2. Where are you going to get it from?
3. What are you going to spend it on?
Unfortunately, answers to these simple, straightforward questions are incredibly hard to come by in the Palmetto State … where there is no online spending database, where politicians hide money in secret accounts (which they benefit from) and where the mainstream media still refuses to report on the actual size of the state budget.
Following the money is impossible … which is the whole point.
The less people are able to see what politicians are doing with taxpayer money, the more bad, self-serving behavior they can get away with.
Accordingly, it is important to look at how the Palmetto State’s fiscal affairs are conducted … to the extent we can sort through the maze of misinformation and secrecy and get at something resembling the truth.
As South Carolina takes a rare break from air-gunning every penny that flows into its coffers (a wise decision in light of everything that is going on in the world right now) its leaders must reform the spending process itself.
Some ideas …
(Click to view)
Start the new budget on January 1, 2021
This business of starting budgets in the middle of the calendar year is needlessly confusing. Lawmakers have a chance in the aftermath of the pandemic to pass a spending plan that would commence on January 1, 2021 and run through December 31, 2021 – resetting state budgets to operate on an annual basis moving forward.
Adopt zero-based budgeting
We have noted throughout the coronavirus crisis that government at all levels ought to undertake a long-overdue reprioritization of what taxpayers should – and shouldn’t – be funding (i.e. figuring out what core functions of government ought to look like). In South Carolina, this is clearly not happening. State lawmakers continue to “fund the structure, not the need” – meaning they are just pumping more money into the same failed bureaucracies without questioning whether these bureaucracies should be consolidated or eliminated. Adopting a zero-based budget approach – one that identifies priorities and funds them accordingly – would reset this flawed, self-perpetuating process and get government refocused on the handful of things it ought to be doing.
Create an online, searchable database for state spending
For years we have been calling for an “online checkbook” for state government – one in which individual expenses were searchable by citizens according to “agency, authorizing employee, amount, category, date, employee name, purpose, type of payment (cash, credit card, check, wire, etc.) and vendor.” All of these categories should be included in “searchable, up-to-the-minute records,” too. Public money demands public scrutiny – and a searchable database of all government expenditures is the only way to accomplish this.
No more pass-throughs/ nonprofit transparency
One of lawmakers’ favorite tricks for concealing the true purpose of expenses is to earmark appropriations to a particular state agency and then instruct the agency to cut a check to the intended recipient. This “pass-through” method bypasses any debate over the appropriation on the front end – and eliminates any transparency after the fact. In addition to shutting down this backdoor appropriations process, we would impose a requirement that any nonprofit which receives state funding be subjected to the same enhanced level of scrutiny as state agencies regarding its donors and disbursements. If we are going to farm out government functions to nonprofits, then the same level of transparency must apply.

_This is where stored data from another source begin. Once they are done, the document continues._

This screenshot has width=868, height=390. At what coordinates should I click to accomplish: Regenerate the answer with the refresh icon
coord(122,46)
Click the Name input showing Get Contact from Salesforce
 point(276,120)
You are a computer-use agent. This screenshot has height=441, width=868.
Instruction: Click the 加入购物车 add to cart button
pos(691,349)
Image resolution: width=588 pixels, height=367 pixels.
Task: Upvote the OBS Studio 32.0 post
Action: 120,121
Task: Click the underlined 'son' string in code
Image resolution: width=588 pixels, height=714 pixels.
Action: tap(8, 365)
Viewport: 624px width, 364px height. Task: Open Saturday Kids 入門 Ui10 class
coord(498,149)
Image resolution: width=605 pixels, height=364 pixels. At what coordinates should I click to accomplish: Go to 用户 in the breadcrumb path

Tell the truth about the size of the budget
This recommendation is mostly targeted to the mainstream media establishment in South Carolina. To their credit, lawmakers post all of the funding sources for the budget online. Unfortunately, the press only counts “general fund” revenues – or monies raised by state taxes – in its coverage. General fund revenues barely account for one out of every three dollars spent by the state. The media fail to tally federal funds doled out to state lawmakers as well as “other funds” (i.e. monies collected from South Carolinians via fees, fines and other levies). It is past time the mainstream media started leveling with the public on the true size of the state budget. After all, we are never going to be able to have a real debate on state spending without first knowing how much we are spending.